Hi there! 👋,

I had a wonderful time working at Google Summer of Code 2019 this summer.

Here, I would like to give share some of my work done. I will giving a talk on the NLP packages I worked on, at the JuliaCon 2020 Conference.

Check out my project page at Google’s GSoC website

Google Summer of Code

Acknowledgement

I would like to thank the Google team for giving me this fantastic opportunity to work with the latest research for Deep Learning and Natural Language Processing. I would also like to thank my mentor Dr. Lyndon White, Mr. Avik Sengupta and fellow student GSoCer - Manjunath Bhat.

Summary of work done

  1. Deep Learning based neural sequence labelling models.

  2. High speed word tokenizers in WordTokenizers package.

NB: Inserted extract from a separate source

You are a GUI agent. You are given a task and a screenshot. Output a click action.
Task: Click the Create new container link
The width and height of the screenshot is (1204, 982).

  3. A julia package for text analysis.

  4. A bunch of corpus loaders.

    Following I discuss about some of the works.

Ner and Pos Taggers

My project was on Practical Deep Learning models for sequence labelling tasks of Named Entity Recognition and Part of Speech that generalizes well and is fast enough to be used in practice.

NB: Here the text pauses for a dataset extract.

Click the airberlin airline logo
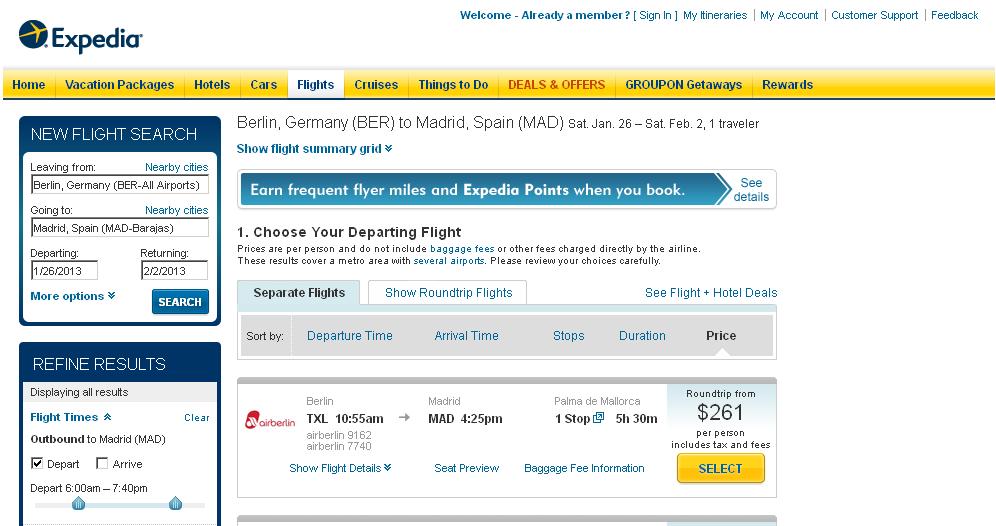(x=270, y=420)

Speed and performance comparison against other models. Performance Comparison against other NLP Libraries

We have open sourced the code and developed an API based on the smaller model, making pretrained NER and POS models accessible in just two lines:

>>> ner = NERTagger()
>>> ner("Some sentence")

similary for POS. The POS tagger performs 0.902 F1 on CoNLL-2003.

Word Tokenizers

I also worked on a novel regex free approach for high-speed WordTokenizers package providing with statistical and (custom) rule-based tokenizers for multiple languages.

Following is a performance analysis comparing the Tokenizers of Spacy, NLTK with our Tokenizers.

Performance of Our Tokenizers

This work has been published at the Journal of Open Source Software.